Today was a pretty uneventful day for me. I ran a free promotion on Amazon, which did okay. I went to the pharmacy and picked up some generic pain relievers, went to the bank, came home, worked, saw a friend. Pretty typical. Not exactly the stuff of an action-adventure film. Or a romantic comedy. Or even an indie literary adaptation.
But I got to wondering what else had happened on March 28 in years gone by. I like history. So I looked it up.
As it happened, a lot has happened at the end of March. On March 28, 1979, the worst accident in the history of the U.S. nuclear power industry occurred. At the Three Mile Island nuclear power plant in Pennsylvania, a pressure valve didn’t close, contaminated cooling water drained away, and the core overheated. Then human operators, misreading confusing and contradictory readings, shut off the emergency cooling pumps. Within four hours, the core had heated to more than 4,000 degrees, just 1,000 degrees shy of meltdown, which would have released radiation across the country. As it was, the plant itself was contaminated.
One hour short of total meltdown, operators got the emergency cooling pumps working and the core temperature dropped. However, an explosion of hydrogen gas resulted in a radiation leak, and the Pennsylvania governor recommended a limited five-mile evacuation. As a consequence, 100,000 people fled the area. President Jimmy Carter, a trained nuclear engineer, had helped dismantle a damaged Canadian nuclear reactor while serving in the U.S. Navy. His visit to the plant calmed fears.
The unharmed Unit-1 reactor at Three Mile Island, which was shut down during the crisis, did not resume operation until 1985. Cleanup continued on Unit-2 until 1990, but it was too damaged to be used again. In the time since the accident at Three Mile Island, not a single new nuclear power plant has been ordered in the United States, although four new reactors at existing nuclear power plants have been commissioned but not completed.

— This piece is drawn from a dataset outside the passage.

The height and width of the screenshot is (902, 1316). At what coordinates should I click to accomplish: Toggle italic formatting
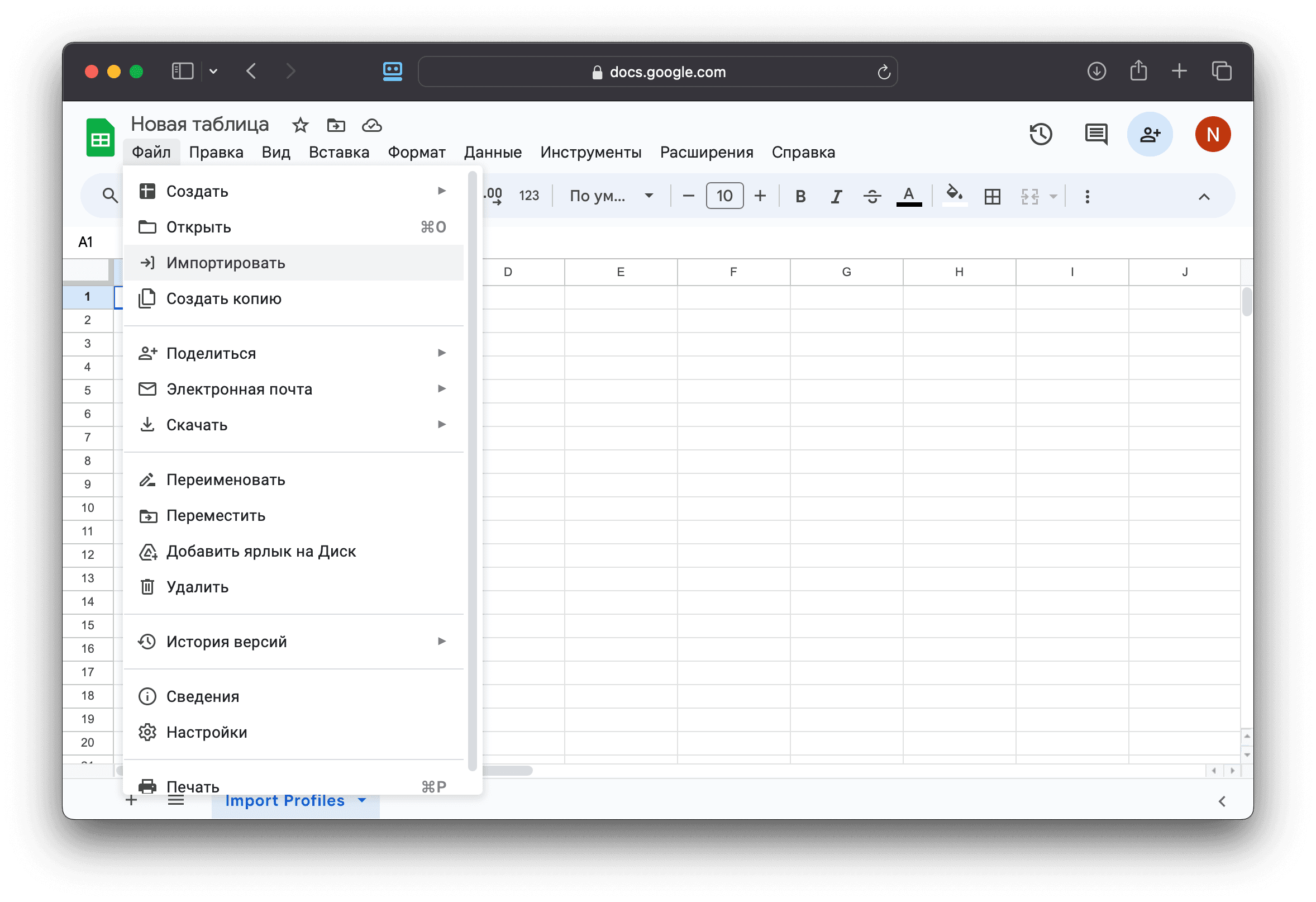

So that was a big day for everybody in the country, really. In a life-imitates-art moment, the film China Syndrome, a thriller about the cover-up of safety violations at a nuclear power plant, was released on March 16, 1979, just 12 days before the accident. In one scene, a character says that a nuclear meltdown would render “an area the size of Pennsylvania” permanently uninhabitable. Spooky.
Other big days in March? On March 29, 1973, the United States withdrew from Vietnam. And on March 30, 1981, John Hinckley, Jr. shot president Ronald Reagan. Of course there have been a million movies about the Vietnam War, but even Hinkley’s assassination attempt has a film tie-in—his defense claimed that Hinkley was obsessed with the film Taxi Driver and tried to re-enact portions of the movie in his own life. The film, starring Jodie Foster, has a scene with an attempted shooting of a senator.
But those are stories for another day.